Equipo investigador sobre los tomates de canarias
UMH
Publicado 31/07/2018 12:12:58CET

ALICANTE, 31 Jul. (EUROPA PRESS) -

Los profesores del Departamento de Biología Aplicada de la Universidad Miguel Hernández (UMH) de Elche (Alicante) y socios del proyecto europeo Traditom (Traditional tomato varieties and cultural practices), Santiago García Martínez y Juan José Ruiz Martínez, participan en un proyecto para aumentar la resistencia de los tomates Orone, una variedad registrada por la compañía Cultesa, que representa un tomate tipo canario de alta calidad.

Los socios de Traditom CSIC-Ibmcp y la UMH iniciaron una colaboración de tres años con Cultesa para introducir genes de resistencia contra las tres virosis más importantes de este tomate, a través de una estrategia de retrocruzamiento y selección asistida por marcadores, según ha detallado la institución académica.

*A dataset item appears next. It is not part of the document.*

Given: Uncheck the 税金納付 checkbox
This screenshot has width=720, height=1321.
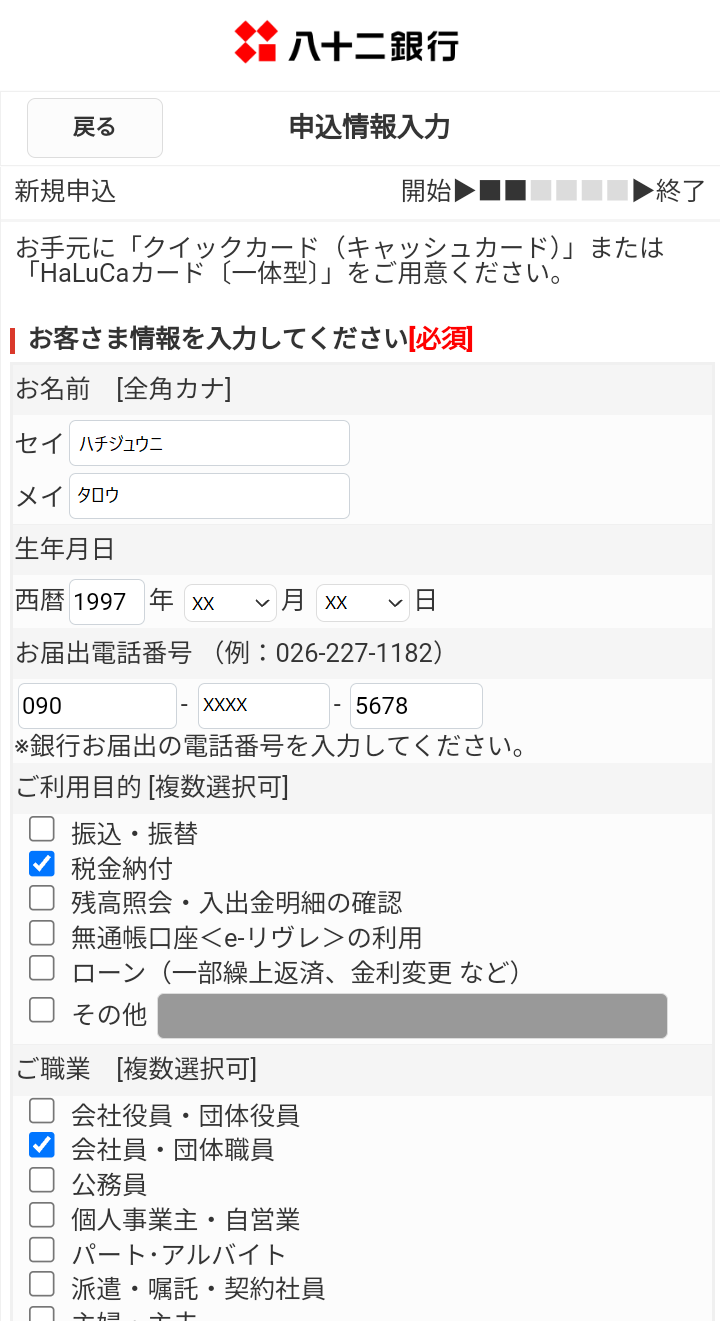Looking at the screenshot, I should pyautogui.click(x=42, y=864).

Cultesa es una compañía del gobierno local de Canarias, Cabildo Insular de Tenerife, Coplaca y Caja Canarias, que se dedica principalmente a la propagación in vitro de plantas para agricultores locales, así como a las propiedades de la planta de tomate.

La línea de tomate parental que proporciona la resistencia es una variedad tradicional, desarrollada en el marco de Traditom, que lleva versiones optimizadas de las resistencias genéticas. Los participantes en este proyecto también han visitado en la Escuela Politécnica Superior de Orihuela (EPSO) de la UMH los invernaderos de la universidad, donde se lleva a cabo el programa de mejora. Esta iniciativa demuestra que TRADITOM atrae el interés de los sectores público y privado y colaboraciones duraderas y fructíferas.

Según los investigadores, la tradición de cultivo de tomate en las Islas Canarias se remonta a más de 100 años y se debió principalmente a una demanda creciente en otros lugares de Europa. Esta importante exportación de tomates dio lugar al famoso puerto Canary Wharf en Londres (Reino Unido), donde los tomates llegaban incluso en invierno para satisfacer las necesidades de los británicos en un momento en que el cultivo de tomates no era posible en otros lugares de Europa continental durante los meses fríos.

La introducción de híbridos mejorados y la tecnología de invernadero en Almería en la década de los años 60 produjeron un cambio completo en las áreas de producción y se desplazaron hacia el sur de España y a una reducción dramática en el cultivo de tomate en las Islas Canarias.